[[ Exercise material open ]]
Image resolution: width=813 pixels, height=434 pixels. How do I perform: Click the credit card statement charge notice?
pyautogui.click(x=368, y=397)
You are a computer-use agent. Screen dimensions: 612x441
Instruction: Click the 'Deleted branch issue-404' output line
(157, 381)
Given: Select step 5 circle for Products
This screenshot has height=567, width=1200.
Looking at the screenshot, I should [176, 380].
[[ Exercise material closed ]]
[[ Exercise material open ]]
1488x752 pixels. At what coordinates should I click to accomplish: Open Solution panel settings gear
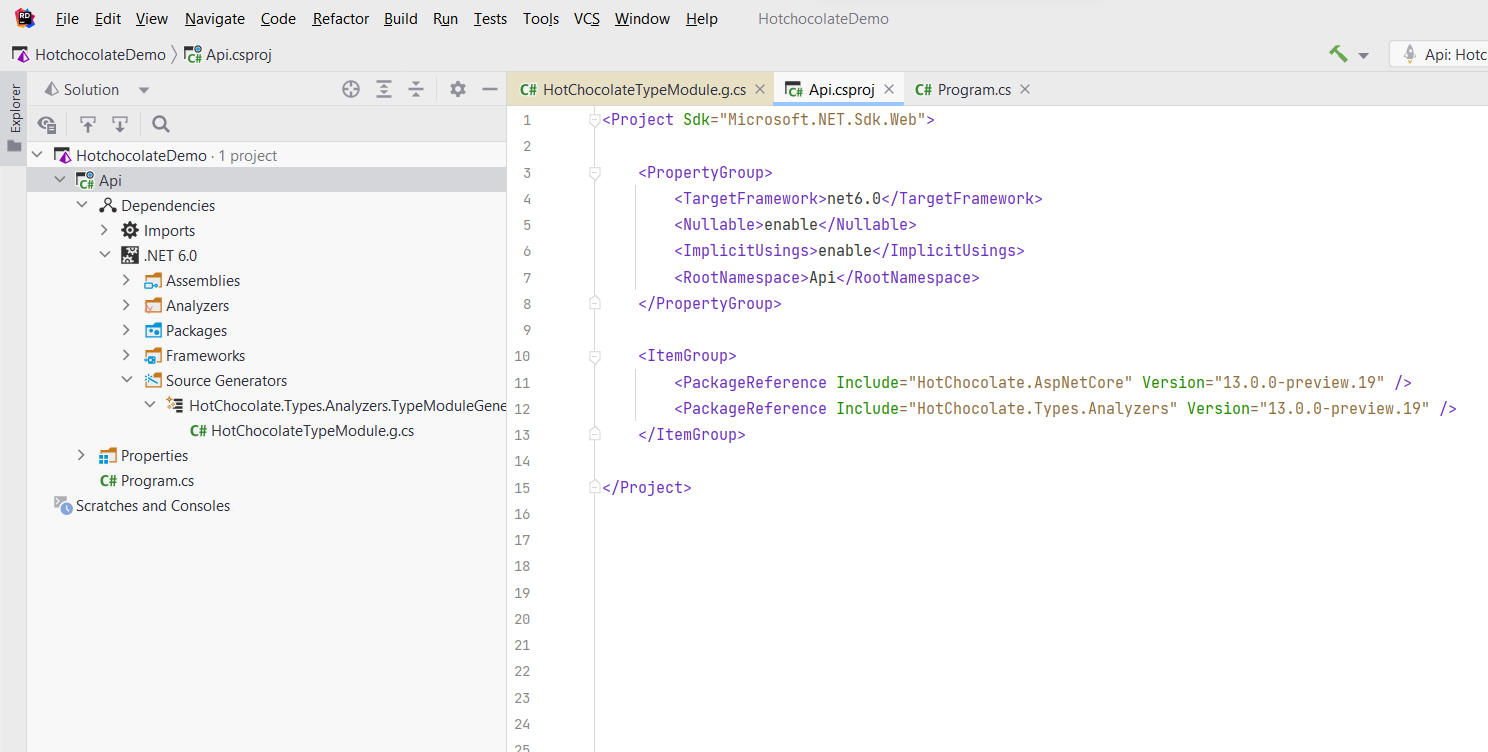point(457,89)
[[ Exercise material closed ]]
[[ Exercise material open ]]
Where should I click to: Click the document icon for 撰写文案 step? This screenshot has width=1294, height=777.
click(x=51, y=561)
[[ Exercise material closed ]]
> **Exercise goal**:
Output exactly one stretch of the listing: from the line containing "Image resolution: width=813" through the line containing "Given: Select step 5 circle for Products", both end lines included.

> **Answer space**:
Image resolution: width=813 pixels, height=434 pixels. How do I perform: Click the credit card statement charge notice?
pyautogui.click(x=368, y=397)
You are a computer-use agent. Screen dimensions: 612x441
Instruction: Click the 'Deleted branch issue-404' output line
(157, 381)
Given: Select step 5 circle for Products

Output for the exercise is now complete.